Ele lhe mostrou como a textura do verso era bem mais áspera do que a da frente, além de bem mais rugosa, como uma lixa.
– No mundo da arte, essa textura áspera é chamada de dente e os pintores preferem pintar sobre superfícies como essa, pois assim a tinta adere melhor.
– Não estou entendendo.
Langdon sorriu.
– Você sabe o que é gesso-cré?
– Claro, é o que os pintores usam para preparar telas e... – Ela se interrompeu, parecendo compreender o que ele dizia.
– Isso mesmo – disse Langdon. – Eles usam o gesso-cré para criar uma superfície limpa, branca e dentada, e às vezes para cobrir pinturas indesejadas quando querem reutilizar uma tela.
Sienna agora parecia animada.
– E você acha que Zobrist pode ter coberto o verso da máscara com gesso-cré?
– Isso explicaria os dentes e a cor mais clara. Talvez explique também por que ele iria querer que nós limpássemos os sete pês.
Esse último detalhe pareceu deixar Sienna intrigada.
– Cheire aqui – disse Langdon, erguendo a máscara até o rosto dela como um padre oferecendo uma hóstia.
Sienna torceu o nariz.
– Gesso-cré tem cheiro de cachorro molhado?
– Nem sempre. O gesso-cré normal tem cheiro de giz. O que tem cheiro de cachorro molhado é o gesso-cré acrílico.
– Ou seja...?
– Ele é solúvel em água.
Sienna entortou a cabeça e Langdon pressentiu que ela estava começando a entender. Depois de olhar demoradamente para a máscara, ela de repente tornou a se virar para Langdon com os olhos arregalados.
– Você acha que tem algo debaixo do gesso-cré?
– Isso explicaria muitas coisas.
Na mesma hora, Sienna segurou o tampo hexagonal que cobria a pia batismal e o girou um pouco, até a água lá embaixo ficar visível. Pegou um pano de linho limpo e o mergulhou na água benta.
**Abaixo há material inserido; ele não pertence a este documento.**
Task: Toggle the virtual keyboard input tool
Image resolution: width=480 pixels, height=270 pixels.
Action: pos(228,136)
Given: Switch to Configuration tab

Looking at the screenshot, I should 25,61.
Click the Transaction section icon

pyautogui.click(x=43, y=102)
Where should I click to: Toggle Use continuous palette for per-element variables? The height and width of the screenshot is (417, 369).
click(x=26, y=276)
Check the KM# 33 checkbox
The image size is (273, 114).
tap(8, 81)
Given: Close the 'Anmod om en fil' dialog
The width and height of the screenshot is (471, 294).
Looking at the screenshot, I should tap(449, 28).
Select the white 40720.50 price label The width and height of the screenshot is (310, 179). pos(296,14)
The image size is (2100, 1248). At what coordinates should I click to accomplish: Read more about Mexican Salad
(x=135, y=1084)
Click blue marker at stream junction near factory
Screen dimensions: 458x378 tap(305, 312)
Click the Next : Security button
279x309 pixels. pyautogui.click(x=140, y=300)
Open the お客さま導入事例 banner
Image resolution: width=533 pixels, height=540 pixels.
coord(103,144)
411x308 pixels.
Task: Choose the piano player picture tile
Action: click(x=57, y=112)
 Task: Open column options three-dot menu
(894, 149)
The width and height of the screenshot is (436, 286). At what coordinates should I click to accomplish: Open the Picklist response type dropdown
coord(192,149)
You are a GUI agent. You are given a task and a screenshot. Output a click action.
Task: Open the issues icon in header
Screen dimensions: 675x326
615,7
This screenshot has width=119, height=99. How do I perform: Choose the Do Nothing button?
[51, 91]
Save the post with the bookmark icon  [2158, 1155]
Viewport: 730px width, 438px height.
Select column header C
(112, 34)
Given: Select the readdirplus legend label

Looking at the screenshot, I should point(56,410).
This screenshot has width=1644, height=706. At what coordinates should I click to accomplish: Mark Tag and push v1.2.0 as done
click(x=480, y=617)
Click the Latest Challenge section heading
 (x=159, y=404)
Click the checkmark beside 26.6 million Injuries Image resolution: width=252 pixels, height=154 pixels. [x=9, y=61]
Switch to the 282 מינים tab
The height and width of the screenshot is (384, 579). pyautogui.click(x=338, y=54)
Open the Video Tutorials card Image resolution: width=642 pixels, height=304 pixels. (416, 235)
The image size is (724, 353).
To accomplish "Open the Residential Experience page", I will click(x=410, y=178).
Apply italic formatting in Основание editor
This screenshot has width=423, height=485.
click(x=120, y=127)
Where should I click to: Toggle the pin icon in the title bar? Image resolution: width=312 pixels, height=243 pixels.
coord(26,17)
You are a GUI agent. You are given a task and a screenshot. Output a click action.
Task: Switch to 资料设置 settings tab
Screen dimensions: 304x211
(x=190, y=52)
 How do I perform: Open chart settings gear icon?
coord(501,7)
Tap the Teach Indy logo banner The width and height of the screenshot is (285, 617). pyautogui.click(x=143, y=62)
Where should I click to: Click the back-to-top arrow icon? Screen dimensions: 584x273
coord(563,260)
Então estendeu o pano molhado para Langdon.
– É melhor você fazer isso.
Langdon segurou a máscara de cabeça para baixo na palma da mão esquerda e pegou o pano molhado, que sacudiu para retirar o excesso de água. Então começou a passá-lo na parte interna da testa de Dante, umedecendo a área onde estavam escritos os sete pês. Depois de algumas esfregadelas com o indicador, tornou a mergulhar o pano na pia e prosseguiu. A tinta marrom começou a ficar borrada.
– O gesso-cré está se dissolvendo – disse ele, animado. – E a tinta está saindo junto.
Ao repetir o processo pela terceira vez, falou com uma voz devota e grave que ecoou pelo batistério:
– Por meio do batismo, o Senhor Jesus Cristo o liberta do pecado e o faz renascer por meio da água e do Espírito Santo.
Sienna o encarou como se ele tivesse enlouquecido.
Langdon deu de ombros.
– Pareceu apropriado.
Ela revirou os olhos e tornou a encarar a máscara. Conforme Langdon seguia molhando o objeto, o gesso original por baixo do gesso-cré vinha à tona, com um tom amarelado mais condizente com o que ele teria esperado de um objeto tão antigo. Quando o último P desapareceu, ele secou a área com um pano limpo e ergueu a máscara para Sienna ver.
Ela deixou escapar um arquejo alto.
Como Langdon previra, havia de fato algo escondido debaixo do gesso-cré: uma segunda camada de caligrafia – nove letras escritas diretamente sobre a superfície amarelo-clara do gesso original.
Desta vez, no entanto, as letras formavam uma palavra.